Problem statement =>
Using the records below, transcribe word for word the stretch from the line that contains "RL (167, 674)" through the line that contains "Petition (27, 2318)", both end lines included, and nothing else.

START Data for the task

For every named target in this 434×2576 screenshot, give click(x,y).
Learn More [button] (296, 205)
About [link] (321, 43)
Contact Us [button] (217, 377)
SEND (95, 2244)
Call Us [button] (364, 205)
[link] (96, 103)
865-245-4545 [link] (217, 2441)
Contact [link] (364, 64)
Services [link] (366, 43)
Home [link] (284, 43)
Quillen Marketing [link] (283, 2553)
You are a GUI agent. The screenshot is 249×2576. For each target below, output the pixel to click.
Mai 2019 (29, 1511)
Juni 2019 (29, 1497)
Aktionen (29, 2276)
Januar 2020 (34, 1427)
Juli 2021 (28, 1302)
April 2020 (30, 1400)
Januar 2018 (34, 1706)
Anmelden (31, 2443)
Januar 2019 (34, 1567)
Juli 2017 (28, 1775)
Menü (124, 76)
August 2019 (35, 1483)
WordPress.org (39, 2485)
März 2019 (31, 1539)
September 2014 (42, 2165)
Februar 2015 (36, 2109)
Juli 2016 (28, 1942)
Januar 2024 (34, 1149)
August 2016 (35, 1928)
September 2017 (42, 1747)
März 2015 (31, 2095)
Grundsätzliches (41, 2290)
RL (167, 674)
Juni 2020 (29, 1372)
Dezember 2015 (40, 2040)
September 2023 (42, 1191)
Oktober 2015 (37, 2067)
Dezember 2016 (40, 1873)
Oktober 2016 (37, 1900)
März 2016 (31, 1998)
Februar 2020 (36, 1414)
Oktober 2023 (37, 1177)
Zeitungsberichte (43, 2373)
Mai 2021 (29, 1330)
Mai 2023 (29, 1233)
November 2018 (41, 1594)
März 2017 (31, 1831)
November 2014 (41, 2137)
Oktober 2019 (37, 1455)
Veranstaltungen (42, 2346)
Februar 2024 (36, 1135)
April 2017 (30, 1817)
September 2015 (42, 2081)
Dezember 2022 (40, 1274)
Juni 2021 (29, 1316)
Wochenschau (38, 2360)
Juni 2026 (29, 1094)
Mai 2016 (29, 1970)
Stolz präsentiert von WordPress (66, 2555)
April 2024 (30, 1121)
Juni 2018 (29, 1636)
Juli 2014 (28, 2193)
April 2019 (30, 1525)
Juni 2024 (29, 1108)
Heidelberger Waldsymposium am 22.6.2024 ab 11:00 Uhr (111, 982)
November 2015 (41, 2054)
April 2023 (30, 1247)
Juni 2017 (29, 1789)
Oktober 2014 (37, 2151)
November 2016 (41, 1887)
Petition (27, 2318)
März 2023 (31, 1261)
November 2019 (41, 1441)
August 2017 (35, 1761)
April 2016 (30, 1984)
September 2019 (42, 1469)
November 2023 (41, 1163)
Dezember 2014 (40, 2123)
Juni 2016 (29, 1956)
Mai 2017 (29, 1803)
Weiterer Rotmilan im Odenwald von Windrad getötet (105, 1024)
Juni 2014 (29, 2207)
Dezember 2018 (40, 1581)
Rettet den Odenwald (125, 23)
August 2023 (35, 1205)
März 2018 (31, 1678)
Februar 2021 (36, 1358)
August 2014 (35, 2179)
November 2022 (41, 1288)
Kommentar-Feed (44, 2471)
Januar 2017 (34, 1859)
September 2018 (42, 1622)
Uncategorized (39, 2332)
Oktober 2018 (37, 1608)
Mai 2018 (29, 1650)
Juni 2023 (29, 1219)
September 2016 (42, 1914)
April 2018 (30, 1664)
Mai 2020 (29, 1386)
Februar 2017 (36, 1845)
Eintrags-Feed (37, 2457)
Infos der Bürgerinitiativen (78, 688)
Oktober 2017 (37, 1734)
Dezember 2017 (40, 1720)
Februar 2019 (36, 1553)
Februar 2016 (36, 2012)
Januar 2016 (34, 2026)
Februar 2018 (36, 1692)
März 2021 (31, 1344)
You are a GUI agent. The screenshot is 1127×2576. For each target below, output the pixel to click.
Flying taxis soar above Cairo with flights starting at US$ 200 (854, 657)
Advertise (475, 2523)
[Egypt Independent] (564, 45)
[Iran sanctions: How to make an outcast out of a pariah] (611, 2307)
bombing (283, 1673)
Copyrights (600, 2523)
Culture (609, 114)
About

END Data for the task

Written response =>
RL (167, 674)
Juni 2020 (29, 1372)
Dezember 2015 (40, 2040)
September 2023 (42, 1191)
Oktober 2015 (37, 2067)
Dezember 2016 (40, 1873)
Oktober 2016 (37, 1900)
März 2016 (31, 1998)
Februar 2020 (36, 1414)
Oktober 2023 (37, 1177)
Zeitungsberichte (43, 2373)
Mai 2021 (29, 1330)
Mai 2023 (29, 1233)
November 2018 (41, 1594)
März 2017 (31, 1831)
November 2014 (41, 2137)
Oktober 2019 (37, 1455)
Veranstaltungen (42, 2346)
Februar 2024 (36, 1135)
April 2017 (30, 1817)
September 2015 (42, 2081)
Dezember 2022 (40, 1274)
Juni 2021 (29, 1316)
Wochenschau (38, 2360)
Juni 2026 (29, 1094)
Mai 2016 (29, 1970)
Stolz präsentiert von WordPress (66, 2555)
April 2024 (30, 1121)
Juni 2018 (29, 1636)
Juli 2014 (28, 2193)
April 2019 (30, 1525)
Juni 2024 (29, 1108)
Heidelberger Waldsymposium am 22.6.2024 ab 11:00 Uhr (111, 982)
November 2015 (41, 2054)
April 2023 (30, 1247)
Juni 2017 (29, 1789)
Oktober 2014 (37, 2151)
November 2016 (41, 1887)
Petition (27, 2318)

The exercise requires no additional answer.